The glass of this splendid presentation beaker has a wheel-engraved decoration attributed to the Nuremberg glass engraver Hermann Schwinger. This has been achieved by holding the glass against small and fast rotating copper wheels, fed with water and an abrasive powder. Wheels of different sizes are used to cut a pattern into the glass surface. It takes great skill to engrave the flowing lines of the calligraphic inscription on the beaker.
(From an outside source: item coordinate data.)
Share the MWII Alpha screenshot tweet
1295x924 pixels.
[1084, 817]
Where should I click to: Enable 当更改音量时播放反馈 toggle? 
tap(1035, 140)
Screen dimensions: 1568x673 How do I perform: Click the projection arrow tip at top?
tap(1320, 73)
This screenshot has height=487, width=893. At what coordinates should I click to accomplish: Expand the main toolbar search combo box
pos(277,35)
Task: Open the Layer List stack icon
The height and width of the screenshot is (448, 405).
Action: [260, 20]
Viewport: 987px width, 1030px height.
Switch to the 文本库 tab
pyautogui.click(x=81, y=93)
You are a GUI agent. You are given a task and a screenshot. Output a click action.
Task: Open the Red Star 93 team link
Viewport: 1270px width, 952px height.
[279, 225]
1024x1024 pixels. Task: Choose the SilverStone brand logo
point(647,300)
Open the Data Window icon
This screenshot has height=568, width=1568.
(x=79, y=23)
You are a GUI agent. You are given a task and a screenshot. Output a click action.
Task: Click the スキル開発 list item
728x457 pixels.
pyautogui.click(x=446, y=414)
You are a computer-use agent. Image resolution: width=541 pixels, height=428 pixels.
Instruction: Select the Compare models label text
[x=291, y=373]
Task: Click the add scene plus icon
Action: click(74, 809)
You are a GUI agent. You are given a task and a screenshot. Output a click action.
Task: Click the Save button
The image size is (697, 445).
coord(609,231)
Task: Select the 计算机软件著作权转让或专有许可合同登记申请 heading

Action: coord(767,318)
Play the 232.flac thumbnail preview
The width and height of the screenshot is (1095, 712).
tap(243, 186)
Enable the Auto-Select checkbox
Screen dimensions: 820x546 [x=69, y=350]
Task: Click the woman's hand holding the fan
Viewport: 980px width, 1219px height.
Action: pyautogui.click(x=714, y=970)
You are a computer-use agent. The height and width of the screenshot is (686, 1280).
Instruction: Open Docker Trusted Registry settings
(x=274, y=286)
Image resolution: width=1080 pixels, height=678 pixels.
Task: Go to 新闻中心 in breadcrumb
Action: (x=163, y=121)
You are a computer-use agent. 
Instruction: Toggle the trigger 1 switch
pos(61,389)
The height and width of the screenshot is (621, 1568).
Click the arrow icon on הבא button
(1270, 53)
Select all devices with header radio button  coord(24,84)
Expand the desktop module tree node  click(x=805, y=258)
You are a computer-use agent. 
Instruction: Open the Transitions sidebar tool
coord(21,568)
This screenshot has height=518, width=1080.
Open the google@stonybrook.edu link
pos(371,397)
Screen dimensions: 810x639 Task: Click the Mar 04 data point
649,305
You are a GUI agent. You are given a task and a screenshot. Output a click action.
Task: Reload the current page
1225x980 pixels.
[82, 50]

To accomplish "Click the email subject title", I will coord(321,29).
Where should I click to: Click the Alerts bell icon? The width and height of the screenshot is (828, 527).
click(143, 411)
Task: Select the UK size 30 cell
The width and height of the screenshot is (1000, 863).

The engraver has cut and polished a small lens in the opposite side of the beaker, through which the inscription can also be viewed.

It is not quite clear when the silver-gilt foot and final in the shape of a dog have been added. The foot, which replaces the original glass foot which was of a similar shape and size, has a Nuremberg hallmark. The dog bears an engraved monogram 'I.A.V.' and the year '1656' on its collar. As this date is slightly earlier than the date of the glass and its engraving it is likely that the year is commemorative of an earlier date or that the dog was originally made for an other objects and later re-used as a finial on this beaker.

The splendid mounts as well as the fine wheel-engraving elevate the status of this object to a special presentation glass, used at very special occasions.

Physical description

Footed, covered beaker of clear green glass with silver-gilt foot, bearing assay marks for Nuremberg and the maker's mark FH, probably for Friedrich Hillebrandt (d. 1608). The dog is probably a later addition, and probably originally formed part of a pendant: it is engraved I.A.V.1656, the date possibly being commemorative. The glass is wheel-engraved with laurel wreaths and a calligraphic inscription "Vita quid est homnis"(What is the life of man?), which can be viewed through a cut and polished lens in the opposite side of the glass.

Place of Origin

Nuremberg (made)

Date

1675-1690 (made)

Artist/maker

Schwinger, Hermann (maker)

Materials and Techniques

Diamond and wheel-engraved green glass, mounted in silver-gilt

Marks and inscriptions

Vita quid est homnis
What is the life of man?

N
Silver town hall-maker 'N' for Nuremberg

I.A.V. 1656
on the gods collar, initials and a date

FH
Silver maker's mark FH

Dimensions

Height: 255 mm, Width: 100 mm, Depth: 100 mm

Object history note

Acquired as part of a group (231 to 246-1872) from the Nuremberg dealer A. Pickert

Descriptive line

G

G

Bibliographic References (Citation, Note/Abstract, NAL no)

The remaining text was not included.